Required work:
Pick out all lines in the listing holding the string "description" and copy them.

Start of Extracted information

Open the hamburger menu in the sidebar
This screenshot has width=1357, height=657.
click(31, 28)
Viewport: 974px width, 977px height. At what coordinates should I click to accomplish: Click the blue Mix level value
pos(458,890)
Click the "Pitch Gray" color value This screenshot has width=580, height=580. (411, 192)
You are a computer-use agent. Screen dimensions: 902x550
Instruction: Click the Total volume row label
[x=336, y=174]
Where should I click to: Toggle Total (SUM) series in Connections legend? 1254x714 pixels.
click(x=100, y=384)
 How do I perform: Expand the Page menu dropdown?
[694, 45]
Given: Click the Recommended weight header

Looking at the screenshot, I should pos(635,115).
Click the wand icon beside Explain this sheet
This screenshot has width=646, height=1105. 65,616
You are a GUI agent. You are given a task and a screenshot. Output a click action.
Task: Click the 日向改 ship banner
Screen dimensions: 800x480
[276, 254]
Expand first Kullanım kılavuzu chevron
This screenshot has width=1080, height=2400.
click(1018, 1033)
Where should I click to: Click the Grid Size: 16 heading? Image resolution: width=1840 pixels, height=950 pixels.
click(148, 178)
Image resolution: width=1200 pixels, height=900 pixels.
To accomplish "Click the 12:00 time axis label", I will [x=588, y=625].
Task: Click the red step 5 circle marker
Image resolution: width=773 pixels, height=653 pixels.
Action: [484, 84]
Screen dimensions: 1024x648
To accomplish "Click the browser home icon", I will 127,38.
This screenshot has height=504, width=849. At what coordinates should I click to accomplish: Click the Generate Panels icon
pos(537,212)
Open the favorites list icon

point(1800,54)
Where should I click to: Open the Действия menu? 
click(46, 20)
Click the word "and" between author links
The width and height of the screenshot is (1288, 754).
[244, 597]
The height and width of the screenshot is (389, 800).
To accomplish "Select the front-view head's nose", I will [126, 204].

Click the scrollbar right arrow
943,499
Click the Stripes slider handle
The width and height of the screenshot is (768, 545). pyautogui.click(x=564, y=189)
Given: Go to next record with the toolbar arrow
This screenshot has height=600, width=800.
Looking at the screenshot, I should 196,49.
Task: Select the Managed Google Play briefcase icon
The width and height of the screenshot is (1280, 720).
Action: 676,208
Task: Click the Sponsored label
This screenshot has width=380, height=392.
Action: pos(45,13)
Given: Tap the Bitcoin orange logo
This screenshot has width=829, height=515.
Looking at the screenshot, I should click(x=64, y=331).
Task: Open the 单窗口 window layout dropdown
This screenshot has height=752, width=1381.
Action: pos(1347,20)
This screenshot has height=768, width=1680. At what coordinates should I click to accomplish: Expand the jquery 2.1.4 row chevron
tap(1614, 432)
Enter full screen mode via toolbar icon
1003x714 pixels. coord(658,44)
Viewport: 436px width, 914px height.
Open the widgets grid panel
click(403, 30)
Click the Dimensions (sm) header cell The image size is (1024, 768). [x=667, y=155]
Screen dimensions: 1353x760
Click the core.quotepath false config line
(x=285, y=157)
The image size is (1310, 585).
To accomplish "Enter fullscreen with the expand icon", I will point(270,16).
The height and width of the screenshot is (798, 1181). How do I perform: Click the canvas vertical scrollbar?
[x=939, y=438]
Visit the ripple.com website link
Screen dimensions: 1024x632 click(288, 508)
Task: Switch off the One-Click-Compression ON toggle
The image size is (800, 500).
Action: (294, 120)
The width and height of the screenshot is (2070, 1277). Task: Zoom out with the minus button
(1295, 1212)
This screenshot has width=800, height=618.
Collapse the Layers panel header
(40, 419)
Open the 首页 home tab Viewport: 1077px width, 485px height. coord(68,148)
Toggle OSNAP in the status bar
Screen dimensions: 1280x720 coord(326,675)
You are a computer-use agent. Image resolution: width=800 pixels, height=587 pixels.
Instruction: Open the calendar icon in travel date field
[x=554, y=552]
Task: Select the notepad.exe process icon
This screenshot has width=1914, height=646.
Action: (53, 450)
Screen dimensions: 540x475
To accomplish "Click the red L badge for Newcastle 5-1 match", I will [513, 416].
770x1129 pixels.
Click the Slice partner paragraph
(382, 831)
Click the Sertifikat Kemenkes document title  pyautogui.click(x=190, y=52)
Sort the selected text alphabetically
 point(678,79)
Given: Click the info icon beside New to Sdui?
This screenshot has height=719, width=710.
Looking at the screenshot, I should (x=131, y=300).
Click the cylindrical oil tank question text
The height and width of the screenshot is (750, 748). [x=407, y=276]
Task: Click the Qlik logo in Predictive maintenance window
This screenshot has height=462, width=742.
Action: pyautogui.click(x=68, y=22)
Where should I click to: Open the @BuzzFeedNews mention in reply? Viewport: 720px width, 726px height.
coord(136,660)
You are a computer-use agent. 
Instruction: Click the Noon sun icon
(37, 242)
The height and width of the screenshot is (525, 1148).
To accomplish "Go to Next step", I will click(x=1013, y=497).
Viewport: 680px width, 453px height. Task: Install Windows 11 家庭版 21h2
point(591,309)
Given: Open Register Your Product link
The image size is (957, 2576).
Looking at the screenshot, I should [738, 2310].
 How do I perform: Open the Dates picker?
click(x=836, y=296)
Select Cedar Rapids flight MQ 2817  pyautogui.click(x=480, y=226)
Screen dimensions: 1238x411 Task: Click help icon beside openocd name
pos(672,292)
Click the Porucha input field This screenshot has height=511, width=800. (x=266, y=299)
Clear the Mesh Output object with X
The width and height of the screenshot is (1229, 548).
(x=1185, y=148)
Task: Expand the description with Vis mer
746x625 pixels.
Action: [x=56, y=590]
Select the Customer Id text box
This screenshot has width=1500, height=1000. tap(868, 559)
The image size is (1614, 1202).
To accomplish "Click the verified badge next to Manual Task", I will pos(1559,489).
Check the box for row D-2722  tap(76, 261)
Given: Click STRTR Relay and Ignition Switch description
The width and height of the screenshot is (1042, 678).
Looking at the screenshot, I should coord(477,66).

End of Extracted information

Result of the task:
Task: Expand the description with Vis mer
Given: Click STRTR Relay and Ignition Switch description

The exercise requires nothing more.